Ibu selesai menjahit baju batik buatku. Baju batik
yang aku kenakan pada hari pertama menumbuk
masa depan. Baju batik buatan ibu sangat penuh

motif bunga. Dan, bagian perutnya yang longgar,
selayak taman bagi gelagat cinta. Aku menyukai
motif bunga itu, seolah harumnya membungkus

tubuh. Dan, motif bunga itu senada pesan lampau
ibu: “Masa depan menghidangkan sesuap serbuk
sari. Pungut. Atau nanti direbut oleh para lebah.”

Gresik, 2025

 

Layar Fajar

Di teras rumah, motor yang kau hangatkan pada hari itu,
derunya menjawil layar fajar.

Di jalan gang, dua tetangga melihatmu. Sapaan mereka
kepadamu seperti siraman air pertama bagi tanaman pot.
Tapi, kau enggan basa-basi, sebab satu dari tetanggamu
bermuka dua:

Depan semanis gula; belakang seasam jeruk purut.

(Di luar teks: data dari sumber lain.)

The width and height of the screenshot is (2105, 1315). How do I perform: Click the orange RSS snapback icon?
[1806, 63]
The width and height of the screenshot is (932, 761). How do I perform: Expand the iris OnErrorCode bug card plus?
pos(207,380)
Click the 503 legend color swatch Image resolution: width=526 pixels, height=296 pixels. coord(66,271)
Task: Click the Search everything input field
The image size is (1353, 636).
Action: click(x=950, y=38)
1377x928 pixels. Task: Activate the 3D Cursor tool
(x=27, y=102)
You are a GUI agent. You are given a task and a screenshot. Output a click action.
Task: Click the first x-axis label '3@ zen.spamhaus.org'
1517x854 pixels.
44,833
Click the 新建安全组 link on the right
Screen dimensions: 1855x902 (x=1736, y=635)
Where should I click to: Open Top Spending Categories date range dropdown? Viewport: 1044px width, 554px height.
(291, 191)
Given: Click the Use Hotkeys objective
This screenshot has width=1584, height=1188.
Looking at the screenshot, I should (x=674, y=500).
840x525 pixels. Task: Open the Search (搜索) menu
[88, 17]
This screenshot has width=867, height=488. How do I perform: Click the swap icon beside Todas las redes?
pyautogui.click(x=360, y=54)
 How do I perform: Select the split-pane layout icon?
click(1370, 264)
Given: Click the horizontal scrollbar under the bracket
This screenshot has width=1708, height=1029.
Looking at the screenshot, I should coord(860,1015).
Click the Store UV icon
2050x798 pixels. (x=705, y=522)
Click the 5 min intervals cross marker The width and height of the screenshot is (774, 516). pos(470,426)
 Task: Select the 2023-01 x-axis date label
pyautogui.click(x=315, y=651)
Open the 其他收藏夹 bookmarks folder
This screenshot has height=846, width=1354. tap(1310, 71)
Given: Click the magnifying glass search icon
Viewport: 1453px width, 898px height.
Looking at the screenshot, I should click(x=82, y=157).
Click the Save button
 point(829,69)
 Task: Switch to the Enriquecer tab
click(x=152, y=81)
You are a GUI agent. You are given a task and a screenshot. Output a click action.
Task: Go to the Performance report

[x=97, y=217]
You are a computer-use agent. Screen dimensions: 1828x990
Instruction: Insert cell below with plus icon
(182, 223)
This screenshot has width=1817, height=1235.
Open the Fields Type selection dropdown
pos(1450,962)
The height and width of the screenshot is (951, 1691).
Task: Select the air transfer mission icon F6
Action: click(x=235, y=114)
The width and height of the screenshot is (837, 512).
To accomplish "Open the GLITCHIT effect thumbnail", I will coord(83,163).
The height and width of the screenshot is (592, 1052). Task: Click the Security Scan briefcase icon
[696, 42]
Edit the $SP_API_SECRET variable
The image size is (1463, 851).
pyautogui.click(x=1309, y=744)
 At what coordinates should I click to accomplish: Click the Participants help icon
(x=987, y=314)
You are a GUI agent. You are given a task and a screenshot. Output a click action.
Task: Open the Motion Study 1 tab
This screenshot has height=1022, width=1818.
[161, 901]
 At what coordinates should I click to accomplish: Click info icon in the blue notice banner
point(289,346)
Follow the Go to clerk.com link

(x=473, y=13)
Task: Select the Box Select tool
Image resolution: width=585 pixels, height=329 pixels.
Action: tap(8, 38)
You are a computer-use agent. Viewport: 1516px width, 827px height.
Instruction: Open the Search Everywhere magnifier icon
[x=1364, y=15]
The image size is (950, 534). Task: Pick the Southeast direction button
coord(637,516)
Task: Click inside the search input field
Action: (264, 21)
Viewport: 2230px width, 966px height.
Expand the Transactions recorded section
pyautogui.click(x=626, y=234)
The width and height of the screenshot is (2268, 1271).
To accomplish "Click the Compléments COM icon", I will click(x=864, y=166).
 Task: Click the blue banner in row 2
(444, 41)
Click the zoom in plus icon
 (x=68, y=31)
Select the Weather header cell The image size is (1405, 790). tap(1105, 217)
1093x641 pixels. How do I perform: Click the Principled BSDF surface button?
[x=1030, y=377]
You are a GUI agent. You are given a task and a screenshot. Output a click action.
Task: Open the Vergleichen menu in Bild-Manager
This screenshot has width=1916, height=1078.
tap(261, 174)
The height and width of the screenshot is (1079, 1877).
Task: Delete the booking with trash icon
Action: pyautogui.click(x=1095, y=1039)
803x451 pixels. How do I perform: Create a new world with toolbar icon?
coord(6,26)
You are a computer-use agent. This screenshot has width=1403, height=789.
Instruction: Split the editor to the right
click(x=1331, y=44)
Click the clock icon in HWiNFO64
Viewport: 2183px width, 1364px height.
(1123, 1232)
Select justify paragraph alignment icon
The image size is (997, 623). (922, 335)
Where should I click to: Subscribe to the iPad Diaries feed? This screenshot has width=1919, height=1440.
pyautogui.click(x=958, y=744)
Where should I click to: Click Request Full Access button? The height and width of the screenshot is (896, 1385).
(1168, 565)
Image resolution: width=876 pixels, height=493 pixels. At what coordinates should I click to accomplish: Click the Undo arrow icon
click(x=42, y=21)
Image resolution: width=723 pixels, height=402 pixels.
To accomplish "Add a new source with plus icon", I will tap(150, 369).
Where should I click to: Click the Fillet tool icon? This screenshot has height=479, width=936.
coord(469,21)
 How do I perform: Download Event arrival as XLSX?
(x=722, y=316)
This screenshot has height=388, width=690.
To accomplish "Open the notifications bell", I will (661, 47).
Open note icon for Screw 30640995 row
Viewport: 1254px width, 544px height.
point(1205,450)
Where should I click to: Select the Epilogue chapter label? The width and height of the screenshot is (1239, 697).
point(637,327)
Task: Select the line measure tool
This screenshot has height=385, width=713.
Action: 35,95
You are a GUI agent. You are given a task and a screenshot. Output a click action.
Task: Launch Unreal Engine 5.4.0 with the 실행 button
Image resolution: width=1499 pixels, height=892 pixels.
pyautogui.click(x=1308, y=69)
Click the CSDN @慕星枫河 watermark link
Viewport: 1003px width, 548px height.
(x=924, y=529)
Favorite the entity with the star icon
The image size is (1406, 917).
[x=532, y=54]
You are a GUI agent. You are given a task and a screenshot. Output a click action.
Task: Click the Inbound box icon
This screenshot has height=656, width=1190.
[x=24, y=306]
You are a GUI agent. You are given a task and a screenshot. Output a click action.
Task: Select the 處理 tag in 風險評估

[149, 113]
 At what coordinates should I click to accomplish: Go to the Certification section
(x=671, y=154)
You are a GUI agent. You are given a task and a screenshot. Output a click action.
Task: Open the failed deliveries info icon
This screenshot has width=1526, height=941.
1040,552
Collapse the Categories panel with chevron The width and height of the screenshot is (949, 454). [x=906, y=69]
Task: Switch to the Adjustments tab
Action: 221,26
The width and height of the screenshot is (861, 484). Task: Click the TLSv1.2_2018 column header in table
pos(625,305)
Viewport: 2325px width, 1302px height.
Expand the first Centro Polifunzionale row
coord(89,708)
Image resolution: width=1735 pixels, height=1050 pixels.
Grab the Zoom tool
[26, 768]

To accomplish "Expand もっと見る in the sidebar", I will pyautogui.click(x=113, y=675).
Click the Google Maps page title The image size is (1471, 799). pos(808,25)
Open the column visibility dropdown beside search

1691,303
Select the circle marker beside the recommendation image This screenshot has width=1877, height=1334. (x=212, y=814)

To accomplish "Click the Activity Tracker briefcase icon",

Kau menyetrip sapaan satu tetanggamu itu
hanyalah tangkapan bahan ke mula penerbangan kabar
burung. Kau membayangkan kerja kabar burung dapat
membawamu ke nominal lidah antar lidah.

Pada hal lain, seorang anak selesai menangis di depan
pagar rumah. Muka seorang anak yang berbedak tebal
telah terpupuk kerinduan kepada hari libur. Di mana
seorang anak selalu duduk di sofa sembari menerawangi
kotak dunia antah berantah. Kau mendengar gerutuan
seorang anak:

“Aku ingin jadi merah. Kekuatan yang sempurna.”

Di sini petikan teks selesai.